Nel triennio 2012-2014, la propensione all’evasione è salita dal 23,6% al 24,8%, aggiunge il Presidente della Commissione, sottolineando che “i settori dove è maggiore sono i comparti a più bassa crescita di produttività”. 

A parte la solita presunta “inclinazione all’evasione” delle imprese italiane, come sempre tirata in ballo in questi casi, “bisognerebbe analizzare approfonditamente anche l’effetto dell’abusivismo – offline ed online – sul tax gap”. E’ il commento di Confesercenti ai dati.
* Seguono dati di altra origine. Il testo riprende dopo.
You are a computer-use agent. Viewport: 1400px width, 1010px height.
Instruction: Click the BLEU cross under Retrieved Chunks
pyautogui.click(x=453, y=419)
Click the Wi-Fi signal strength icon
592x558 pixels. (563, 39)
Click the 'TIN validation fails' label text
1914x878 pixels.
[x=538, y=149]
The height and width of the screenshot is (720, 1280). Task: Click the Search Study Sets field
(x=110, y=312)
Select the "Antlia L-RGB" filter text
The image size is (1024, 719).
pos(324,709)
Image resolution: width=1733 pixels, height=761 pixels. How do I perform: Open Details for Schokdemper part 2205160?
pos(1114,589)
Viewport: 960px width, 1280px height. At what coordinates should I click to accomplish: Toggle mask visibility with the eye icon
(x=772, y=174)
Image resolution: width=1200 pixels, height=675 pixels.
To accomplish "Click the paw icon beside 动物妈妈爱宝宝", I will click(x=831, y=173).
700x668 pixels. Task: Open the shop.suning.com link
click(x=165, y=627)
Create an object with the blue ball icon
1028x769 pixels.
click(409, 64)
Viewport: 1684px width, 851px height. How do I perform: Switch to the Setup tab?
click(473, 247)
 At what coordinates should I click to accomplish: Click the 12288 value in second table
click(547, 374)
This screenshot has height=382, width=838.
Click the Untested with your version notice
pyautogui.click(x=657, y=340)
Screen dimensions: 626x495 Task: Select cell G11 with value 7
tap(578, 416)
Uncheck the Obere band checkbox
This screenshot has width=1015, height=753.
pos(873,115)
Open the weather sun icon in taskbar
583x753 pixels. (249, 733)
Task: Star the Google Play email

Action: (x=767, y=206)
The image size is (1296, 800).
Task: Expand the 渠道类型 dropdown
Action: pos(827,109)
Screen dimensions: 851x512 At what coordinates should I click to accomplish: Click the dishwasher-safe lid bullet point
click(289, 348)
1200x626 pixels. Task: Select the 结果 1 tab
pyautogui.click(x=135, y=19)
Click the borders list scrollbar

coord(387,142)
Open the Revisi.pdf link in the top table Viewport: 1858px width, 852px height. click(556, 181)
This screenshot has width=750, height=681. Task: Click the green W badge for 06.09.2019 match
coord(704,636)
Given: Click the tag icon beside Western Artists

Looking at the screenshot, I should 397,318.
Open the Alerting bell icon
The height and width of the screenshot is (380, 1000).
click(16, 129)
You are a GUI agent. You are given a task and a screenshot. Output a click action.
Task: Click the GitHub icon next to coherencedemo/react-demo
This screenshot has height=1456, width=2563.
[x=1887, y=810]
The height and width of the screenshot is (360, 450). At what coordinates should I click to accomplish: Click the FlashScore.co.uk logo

L’associazione che rappresenta le piccole e medie imprese italiane che spiega che si tratta di un fenomeno ormai fuori controllo: nel commercio e nel turismo gli abusivi hanno un giro d’affari di 21,4 miliardi di euro l’anno, il valore di una manovra.

Dall’incrocio dei dati camerali, dell’agenzia delle entrate e dell’Inps, “emergono quasi 100 mila irregolari nel solo commercio ambulante; a questi vanno poi aggiunte altre migliaia di attività abusive nella ristorazione e nella ricettività, la cui crescita è stata accelerata dall’insufficienza di regole e controlli sulle nuove piattaforme digitali di sharing economy”.

Secondo le simulazioni che Confesercenti ha condotto con Ref Ricerche, “se le attività abusive fossero azzerate, l’Erario recupererebbe 11,1 miliardi di euro. Risorse sufficienti non solo per finanziare la manovra correttiva richiesta dall’Unione Europa, ma anche per raddoppiare la platea di beneficiari del bonus da 80 euro. Ci guadagnerebbe anche l’occupazione: la regolarizzazione farebbe emergere 32 mila posti di lavoro aggiuntivi”.